### Selected text
The next day, the wise man told the woman, "Now go and collect all those feathers you dropped yesterday and bring them back to me."

The woman followed the same road, but to her dismay, the wind had blown the feathers all away. After searching for hours, she returned with only three in her hand.

"You see," said the old sage, "it's easy to drop them, but it's impossible to get them back. So it is with gossip. It doesn't take much to spread a rumor, but once you do, you can never completely undo the wrong."

"The most powerful force in the universe is gossip," says Dave Barry, a best-selling American author and Pulitzer Prize-winning humorist who wrote a syndicated column for the The Miami Herald.

Gossip has been with us since time immemorial. The Holy Bible said of it when Psalms 34:12-13 stated: "Whoever of you loves life and desires to see many good days, keep your tongue from evil and your lips from speaking lies."

Judaism considers gossip spoken without a constructive purpose (known in Hebrew as lashon hara) as a sin. Speaking negatively about people, even if retailing true facts, counts as sinful, as it demeans the dignity of man -- both the speaker and the subject of the gossip.

Several proverbs have been written about gossip. A Chinese proverb states: "What is told in the ear of a man is often heard 100 miles away. A Spanish proverb contends: "Whoever gossips to you will gossip about you." The Jewish proverb argues: "What you don't see with your eyes, don't witness with your mouth. An African proverb warns: "Gossiping about the enemy can result in a war."

### Exercise requirements
A. From the passage on gossip above, name every culture or people whose proverb it quotes.
B. Please say whether each statement agrees with the passage on gossip above, answering yes or no and quoting the deciding words: (i) The woman came back with three feathers. (ii) Judaism allows negative talk about people as long as the facts are true. (iii) The proverb warning that gossip about the enemy can lead to war is Spanish.
C. Carry the passage on gossip further, beginning after its final sentence.

### Data lines
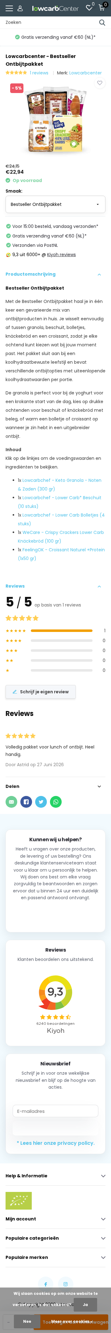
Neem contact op (56, 914)
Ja (85, 1304)
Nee (27, 1321)
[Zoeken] (102, 23)
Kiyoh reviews (61, 254)
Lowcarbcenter (85, 73)
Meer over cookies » (71, 1321)
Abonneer (56, 1128)
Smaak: (14, 191)
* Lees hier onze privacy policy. (56, 1143)
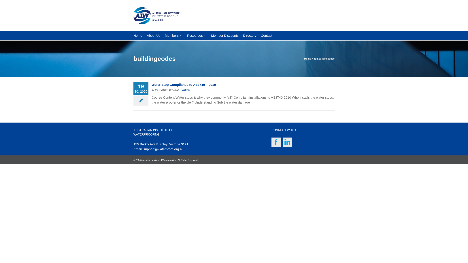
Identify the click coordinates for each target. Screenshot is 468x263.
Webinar (186, 90)
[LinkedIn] (287, 142)
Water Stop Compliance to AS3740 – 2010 (184, 85)
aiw (156, 90)
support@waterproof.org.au (164, 149)
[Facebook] (276, 142)
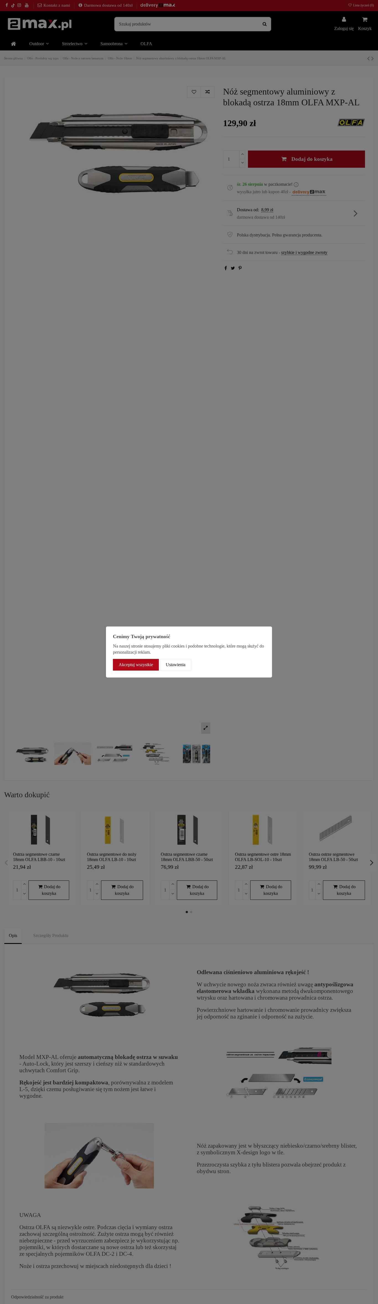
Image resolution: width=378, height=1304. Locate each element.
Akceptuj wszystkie (136, 664)
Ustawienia (175, 664)
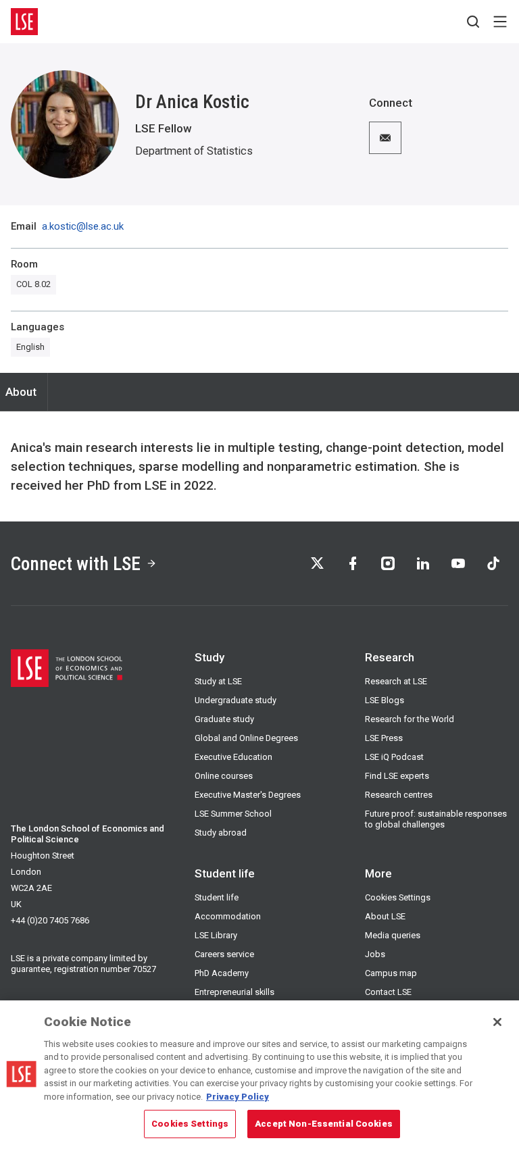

### Answers to each task
A. Chinese, Spanish, Jewish, African

B.
(i) Yes: "she returned with only three in her hand."
(ii) No: "Speaking negatively about people, even if retailing true facts, counts as sinful"
(iii) No: "An African proverb warns"

C.
"Gossip," said George Elliot, "is a sort of smoke that comes from the dirty tobacco-pipes of those who diffuse it; it proves nothing but the bad taste of the smoker." Edward Wallis Hoch wrote: "There is so much good in the worst of us, / And so much bad in the best of us, / That it hardly behooves any of us / To talk about the rest of us."

Why resort to gossip? American historian George Bancroft offers: "Truth is not exciting enough to those who depend on the characters and lives of their neighbors for all their amusement." Novelist Erica Jong adds: "Gossip is the opiate of the oppressed."

French journalist Antoine de Rivarol said that when it comes to gossip, "of every ten persons who talk about you, nine will say something bad, and the tenth will say something good in a bad way."

Sir Winston Churchill disclosed: "There are a terrible lot of lies going about the world, and the worst of it is that half of them are true."

Hollywood actor Errol Flynn observed: "It isn't what they say about you, it's what they whisper." After all, "No one gossips about other people's secret virtues," Bertrand Arthur William Russell wrote in 1926's On Education.

Everyone loves to gossip. This is the reason why most newspapers carry a regular column on the subject. In the United States, gossip magazines feature scandalous stories about the personal lives of celebrities.

"Gossip isn't scandal and it's not merely malicious," Phyllis McGinley points out. "It's chatter about the human race by lovers of the same. Gossip is the tool of the poet, the shop-talk of the scientist, and the consolation of the housewife, wit, tycoon and intellectual. It begins in the nursery and ends when speech is past."

"The only time people dislike gossip is when you gossip about them," said Will Rogers. On the other hand, Oscar Wilde quipped: "There is only one thing in the world worse than being talked about, and that is not being talked about."

Oftentimes, when people gossip, they usually don't reveal the source. If you asked them the source, they will answer, "They Say." Douglas Malloch reminds:
"The biggest liar in the world is They Say."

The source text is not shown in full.